What Are the Consequences of Using High-Potency Marijuana?
High-potency marijuana has numerous cognitive and brain-related adverse effects. Some are temporarily sought after by persons seeking to get high. Some are regarded as unfavorable side effects by users, yet they are justified as worth it for the joy of partaking in and experiencing the temporary high. Let’s talk about these adverse side effects, shall we?
Short-term memory impairment will occur during use and intoxication. Expect difficulties paying attention or making decisions. You will have shaky coordination, an elevated heart rate, and a touch of paranoia. Your ability to learn will be hampered once you are no longer intoxicated and occasionally even while drunk. You will have trouble sleeping, and your coordination will be less than ideal.

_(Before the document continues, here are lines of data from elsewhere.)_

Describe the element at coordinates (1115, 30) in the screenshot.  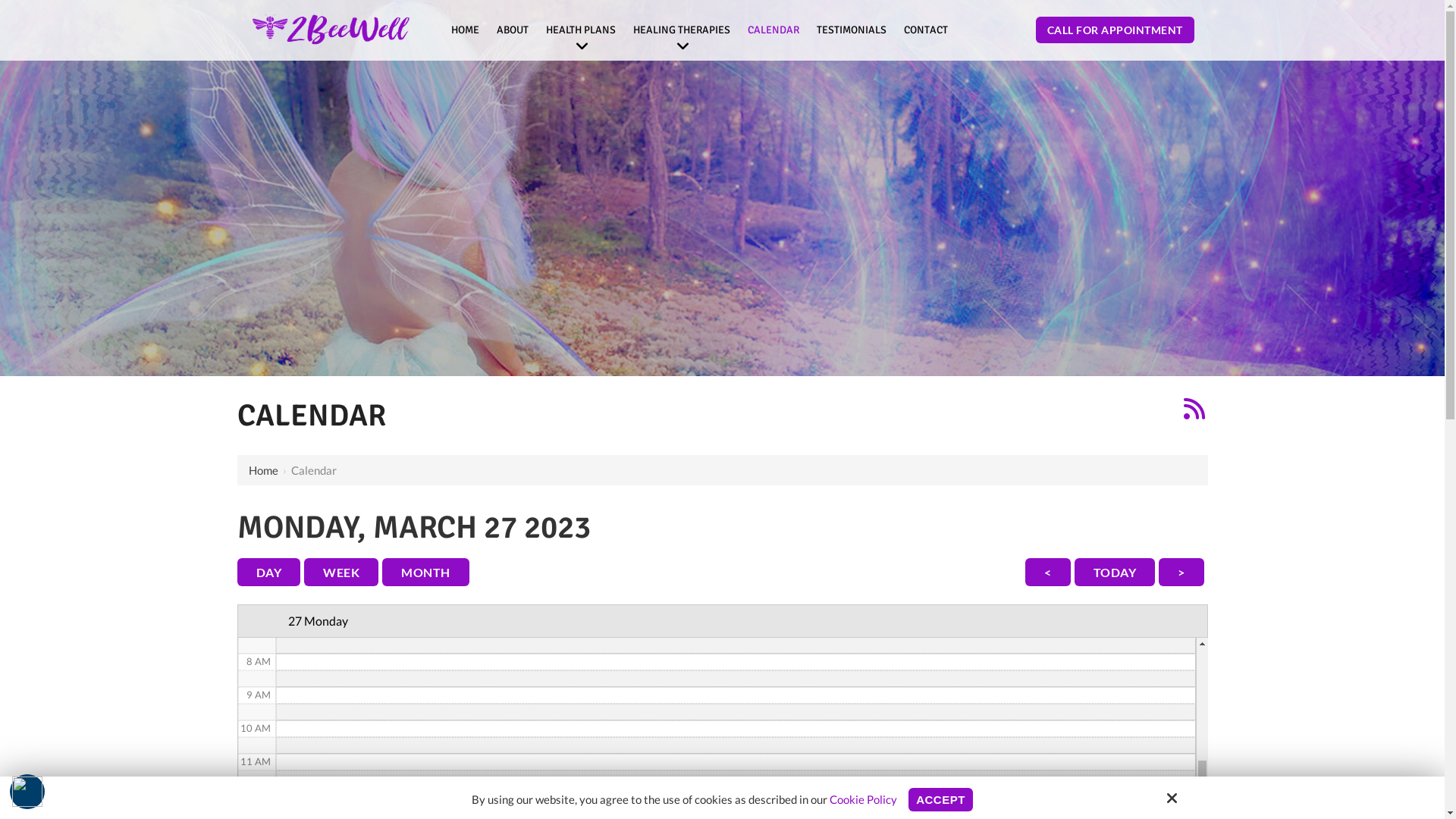
I see `'CALL FOR APPOINTMENT'` at that location.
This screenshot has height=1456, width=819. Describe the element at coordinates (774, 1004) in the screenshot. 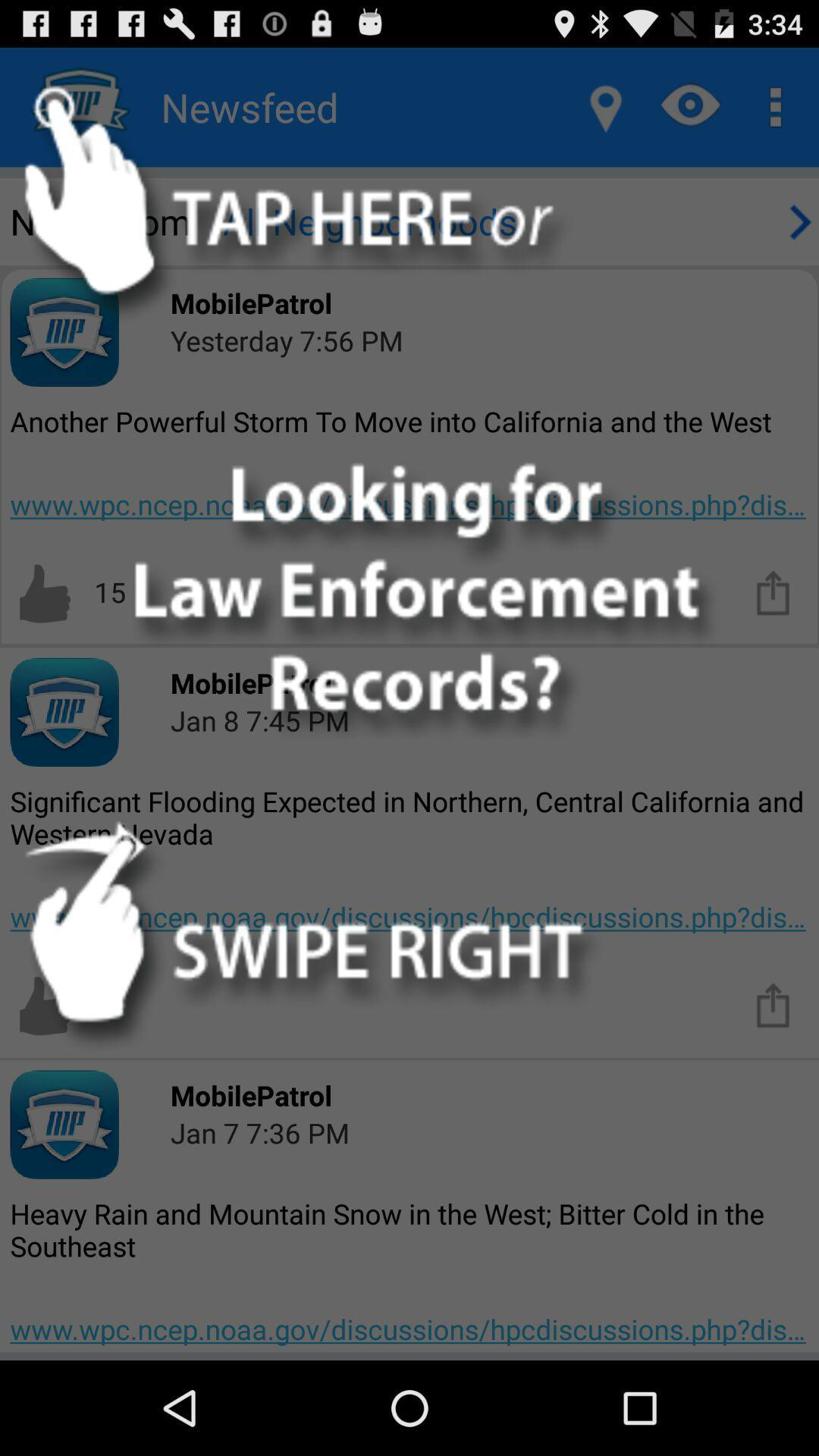

I see `button send to` at that location.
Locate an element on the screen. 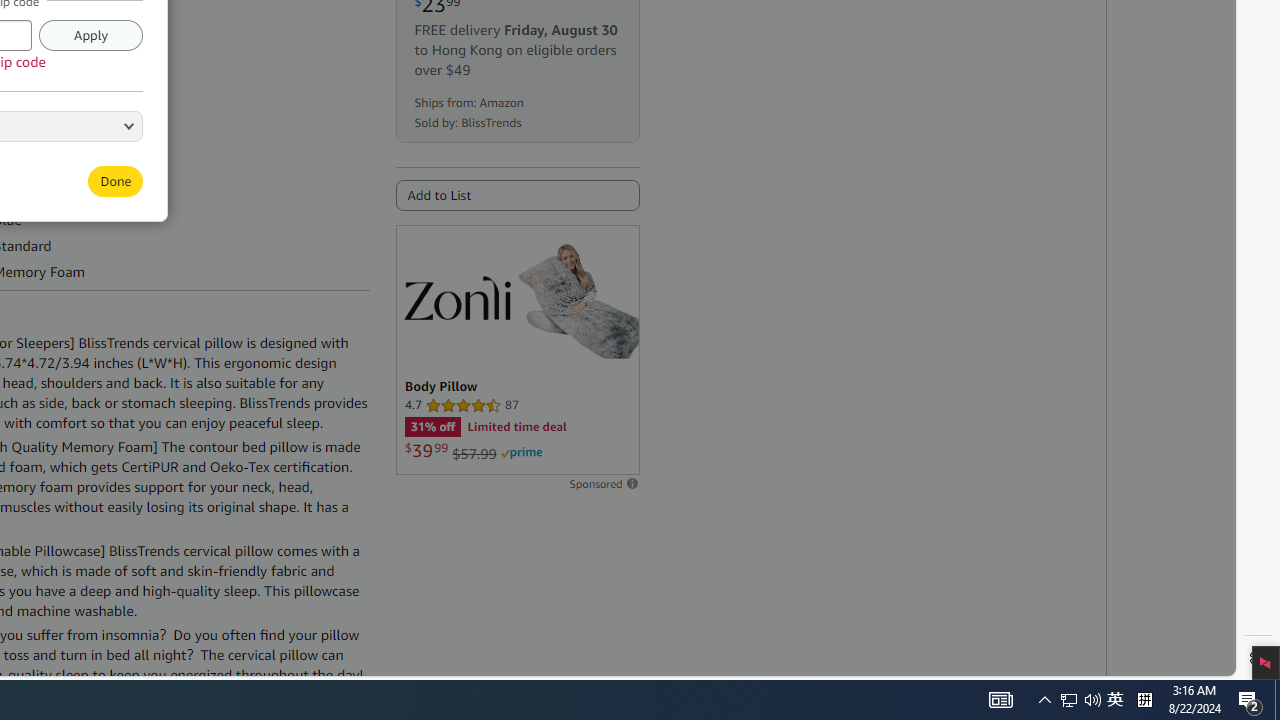  'Sponsored ad' is located at coordinates (517, 348).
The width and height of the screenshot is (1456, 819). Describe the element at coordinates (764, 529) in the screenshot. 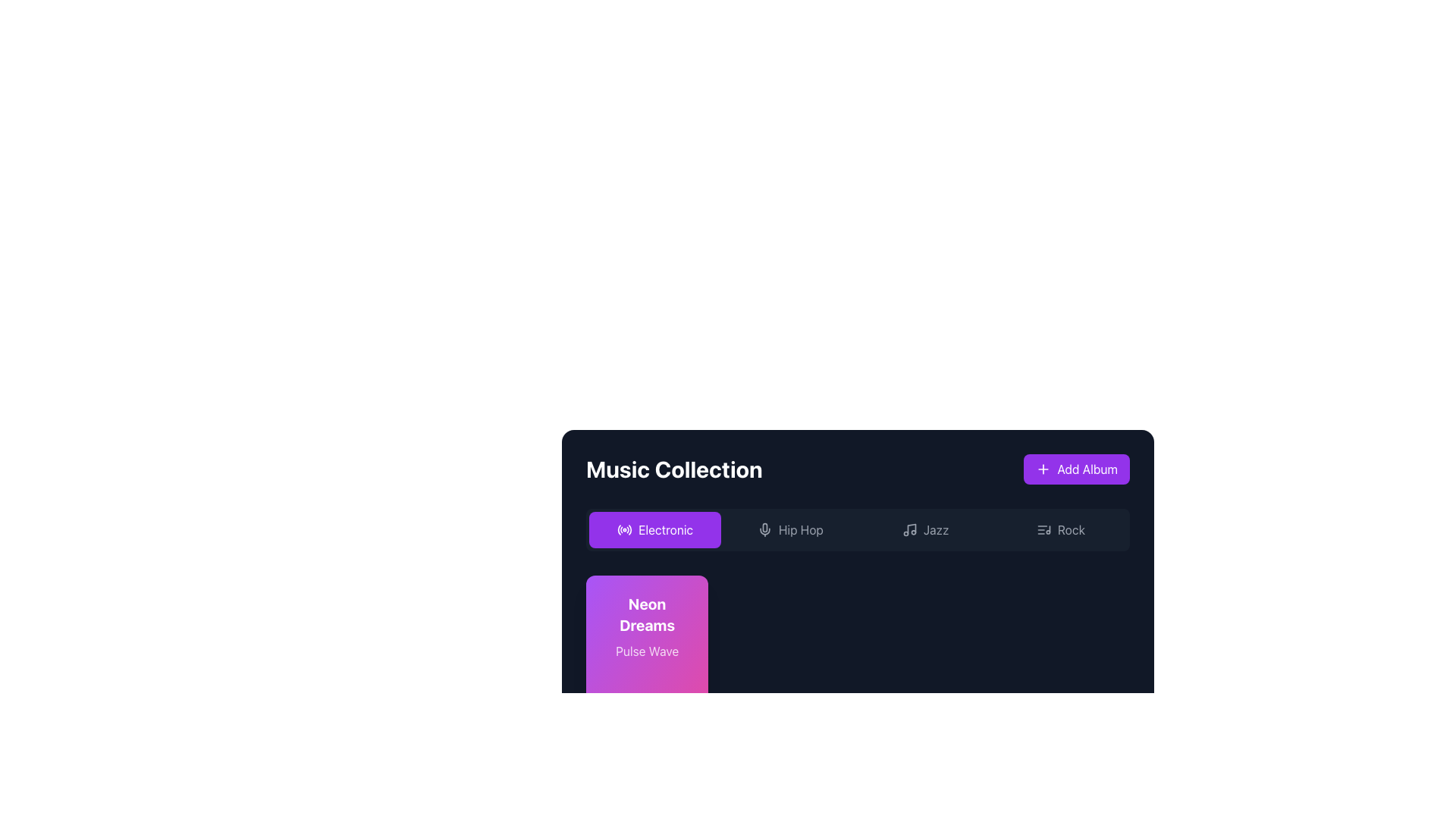

I see `the microphone icon located in the 'Hip Hop' section of the navigation bar, which is positioned before the 'Hip Hop' text` at that location.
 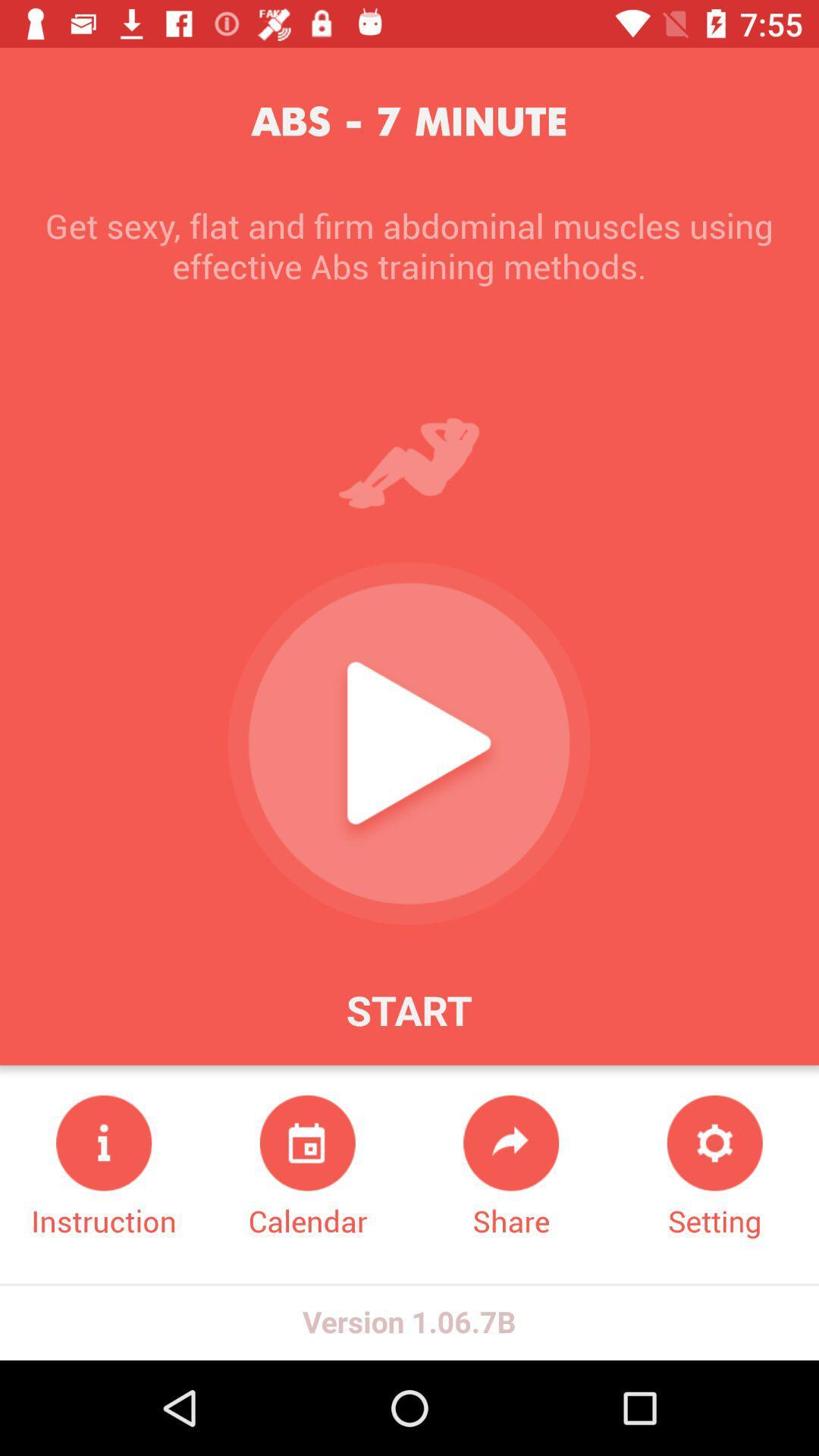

If you continue to use high-potency marijuana daily or regularly, you may become dependent (addicted). You may lose a few IQ points, especially if you began in your mid-teens or early twenties (cite: 3), and you may have a persistent learning problem. You will almost certainly struggle with memory, possibly short- and long-term memory. According to statistical surveys, your chances of becoming hooked to other drugs or alcohol are roughly fivefold higher. If you have a specific gene set, you may get schizophrenia. If you don’t obtain the care you need right away, you can develop bipolar disorder (cite: 4). Your brain will eventually be unable to think coherently.
If you smoke marijuana for an extended period, you will have lung difficulties that will worsen with time. In addition, certain additives and chemicals may not mix well if you vape your THC, and not all vaping cartridge solutions are the same – if you obtain the wrong ones and use them too many times, you might ruin your lungs and die.